SET PROBLEM: Rewrite every line of the data below as a numbered list, skipping any blank lines.

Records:
————————

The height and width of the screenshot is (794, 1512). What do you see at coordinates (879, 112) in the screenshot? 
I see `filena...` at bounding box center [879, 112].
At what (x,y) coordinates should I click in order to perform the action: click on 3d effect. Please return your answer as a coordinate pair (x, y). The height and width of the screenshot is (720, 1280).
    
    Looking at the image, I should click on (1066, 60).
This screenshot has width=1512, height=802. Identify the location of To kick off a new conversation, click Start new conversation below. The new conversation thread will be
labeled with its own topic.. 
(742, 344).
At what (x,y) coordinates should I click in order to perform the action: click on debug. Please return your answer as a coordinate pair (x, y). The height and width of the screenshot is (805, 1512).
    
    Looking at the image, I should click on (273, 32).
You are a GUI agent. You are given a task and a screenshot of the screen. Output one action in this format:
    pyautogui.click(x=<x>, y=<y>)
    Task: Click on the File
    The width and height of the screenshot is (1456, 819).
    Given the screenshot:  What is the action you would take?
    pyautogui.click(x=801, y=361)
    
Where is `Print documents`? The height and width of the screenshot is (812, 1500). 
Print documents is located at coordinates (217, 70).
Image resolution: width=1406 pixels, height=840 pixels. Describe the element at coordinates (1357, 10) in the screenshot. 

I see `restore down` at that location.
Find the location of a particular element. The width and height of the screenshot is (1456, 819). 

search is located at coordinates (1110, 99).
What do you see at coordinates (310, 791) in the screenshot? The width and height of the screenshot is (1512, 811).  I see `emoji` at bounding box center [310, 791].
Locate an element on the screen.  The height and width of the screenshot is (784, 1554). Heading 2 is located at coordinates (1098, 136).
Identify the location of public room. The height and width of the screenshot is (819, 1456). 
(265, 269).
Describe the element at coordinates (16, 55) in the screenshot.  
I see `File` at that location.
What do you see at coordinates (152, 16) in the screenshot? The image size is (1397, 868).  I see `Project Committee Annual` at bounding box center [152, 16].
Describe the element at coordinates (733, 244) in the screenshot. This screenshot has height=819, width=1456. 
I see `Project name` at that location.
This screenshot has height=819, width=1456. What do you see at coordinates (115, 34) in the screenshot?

————————

SOLUTION TO THE PROBLEM:
1. The height and width of the screenshot is (794, 1512). What do you see at coordinates (879, 112) in the screenshot? 
2. I see `filena...` at bounding box center [879, 112].
3. At what (x,y) coordinates should I click in order to perform the action: click on 3d effect. Please return your answer as a coordinate pair (x, y). The height and width of the screenshot is (720, 1280).
4.     Looking at the image, I should click on (1066, 60).
5. This screenshot has width=1512, height=802. Identify the location of To kick off a new conversation, click Start new conversation below. The new conversation thread will be
6. labeled with its own topic.. 
7. (742, 344).
8. At what (x,y) coordinates should I click in order to perform the action: click on debug. Please return your answer as a coordinate pair (x, y). The height and width of the screenshot is (805, 1512).
9.     Looking at the image, I should click on (273, 32).
10. You are a GUI agent. You are given a task and a screenshot of the screen. Output one action in this format:
11.     pyautogui.click(x=<x>, y=<y>)
12.     Task: Click on the File
13.     The width and height of the screenshot is (1456, 819).
14.     Given the screenshot:  What is the action you would take?
15.     pyautogui.click(x=801, y=361)
16. Where is `Print documents`? The height and width of the screenshot is (812, 1500). 
17. Print documents is located at coordinates (217, 70).
18. Image resolution: width=1406 pixels, height=840 pixels. Describe the element at coordinates (1357, 10) in the screenshot. 
19. I see `restore down` at that location.
20. Find the location of a particular element. The width and height of the screenshot is (1456, 819). 
21. search is located at coordinates (1110, 99).
22. What do you see at coordinates (310, 791) in the screenshot? The width and height of the screenshot is (1512, 811).  I see `emoji` at bounding box center [310, 791].
23. Locate an element on the screen.  The height and width of the screenshot is (784, 1554). Heading 2 is located at coordinates (1098, 136).
24. Identify the location of public room. The height and width of the screenshot is (819, 1456). 
25. (265, 269).
26. Describe the element at coordinates (16, 55) in the screenshot.  
27. I see `File` at that location.
28. What do you see at coordinates (152, 16) in the screenshot? The image size is (1397, 868).  I see `Project Committee Annual` at bounding box center [152, 16].
29. Describe the element at coordinates (733, 244) in the screenshot. This screenshot has height=819, width=1456. 
30. I see `Project name` at that location.
31. This screenshot has height=819, width=1456. What do you see at coordinates (115, 34) in the screenshot?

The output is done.